I'm very interested in adding a Spur as my light duty trail bike.
As I recall the L reach is 480 with a 435 CS but my theory is that the WB is actually way shorter because it's not as slack and has short travel so 435 cs is just fine for overall balance on this bike.
Thoughts?

Sent from my KYOCERA-E6920 using Tapatalk


----------



## davec113 (May 31, 2006)

Suns_PSD said:


> I'm very interested in adding a Spur as my light duty trail bike.
> As I recall the L reach is 480 with a 435 CS but my theory is that the WB is actually way shorter because it's not as slack and has short travel so 435 cs is just fine for overall balance on this bike.
> Thoughts?
> 
> Sent from my KYOCERA-E6920 using Tapatalk


Yeah, I'm thinking the same... compared to my Enduro, which is 487 reach, 442cs, 63.5 HA the Spur is 480, 435 and 66 so the f/r proportions end up being pretty similar, wheelbase / cs length is 2.88 for the Enduro and 2.80 for the Spur.

I've tried to put my finger on exactly why my Slash sucks so much vs my Enduro, and I always thought the reach was too short for me, I ended up putting a 60mm stem on it and liked that a lot better. So, I think the issue is 9ers just need to be longer. A 460 reach bike used to be on the longer side of average for a L, now it's a solid size M in most brands. This was why I was hesitant on the Stumpy S4, it's sort of in between a M and L, and the S5 is not quite XL but close, and unfortunately, that sizing just doesn't work for me that well. I think the S4 might be too close to the size of my Slash and I may end up not liking it, IDK... it doesn't matter too much because it doesn't seem like there's any to buy anyways.

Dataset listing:
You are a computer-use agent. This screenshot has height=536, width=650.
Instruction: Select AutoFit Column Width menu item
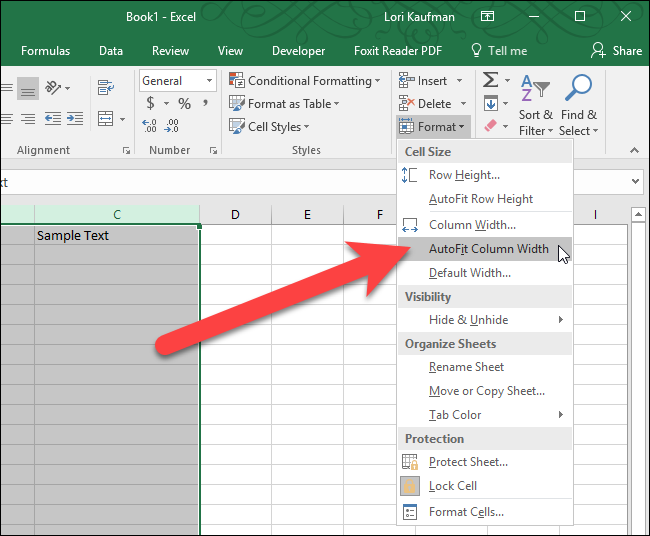point(488,249)
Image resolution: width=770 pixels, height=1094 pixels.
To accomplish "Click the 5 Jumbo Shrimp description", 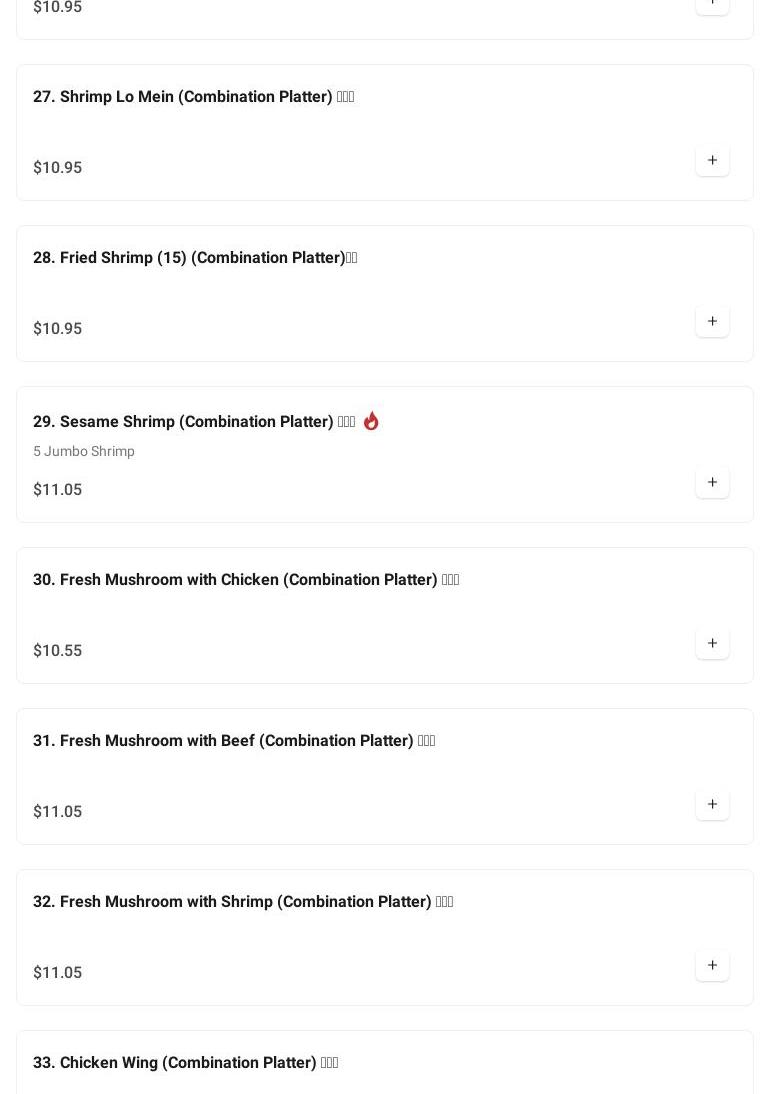I will [x=84, y=452].
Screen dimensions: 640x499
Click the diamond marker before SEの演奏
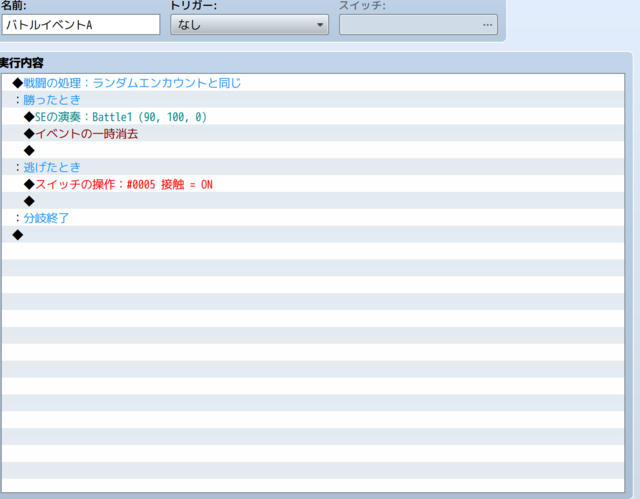click(x=29, y=117)
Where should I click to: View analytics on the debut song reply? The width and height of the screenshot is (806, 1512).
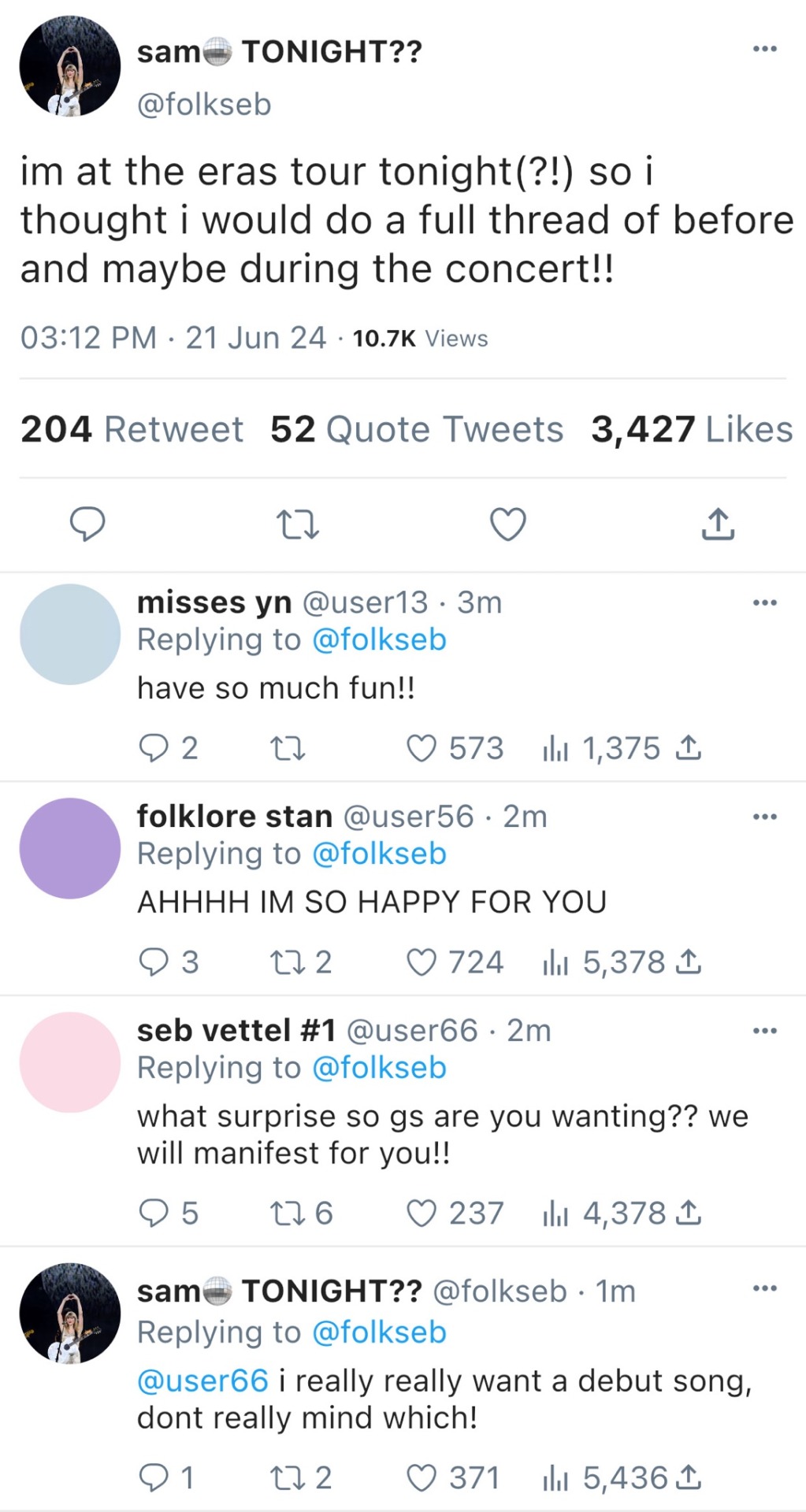[x=555, y=1478]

**JOB A:** Arrange the lines of the listing as a numbered list, starting with the line that contains "Screen dimensions: 640x499" and going on through the final line of the listing. Leave out blank lines and any pictures.
**JOB B:** Pick up the forum thread about the Spur's geometry where it stops, and continue it.
The forum thread on bike geometry and the listing were taken from separate sources.

**FINAL RESULT A:**
1. Screen dimensions: 640x499
2. Click the diamond marker before SEの演奏
3. click(x=29, y=117)
4. Where should I click to: View analytics on the debut song reply? The width and height of the screenshot is (806, 1512).
5. [x=555, y=1478]

**FINAL RESULT B:**
Also, in spending far too much time reading and watching reviews of the Spur, it seems like it has the geo I'm looking for judging by descriptions of how it handles, and a L seems like it'll fit me pretty well. And, it helps that I could get one.


----------



## ocnLogan (Aug 15, 2018)

Suns_PSD said:


> I'm very interested in adding a Spur as my light duty trail bike.
> As I recall the L reach is 480 with a 435 CS but my theory is that the WB is actually way shorter because it's not as slack and has short travel so 435 cs is just fine for overall balance on this bike.
> Thoughts?
> 
> Sent from my KYOCERA-E6920 using Tapatalk


The easiest way to compare bikes (IMO) is to do a quick bit of math. I just divide the front center by the rear center, to get a ratio that I can easily compare across bikes.

sometimes front center is listed in the geo sheet. If not, it's quick and easy to determine. It's just wheelbase minus the chainstay length. And rear center is just the chainstay length. So the math looks like this

(Wheelbase - chainstay length)/ chainstay length.

My 2018 Kona Process 153 29'er in size L looks like this.

(1218mm - 425mm)/425mm = 1.87.

A size Large Banshee Titan looks like this.

(1275mm - 452mm)/ 452mm = 1.82.

Which means the Titan is more balanced front to rear.

But you are right front center length is not just the reach. A longer travel bike with the same reach, and head angle as a shorter travel bike will have the front tire farther "out there" (larger front center).


----------



## Suns_PSD (Dec 13, 2013)

Would be useful to try and graph many bikes using these ratios on a chart and compare them to positive & negative handling reviews to try and decipher what the sweet spot is.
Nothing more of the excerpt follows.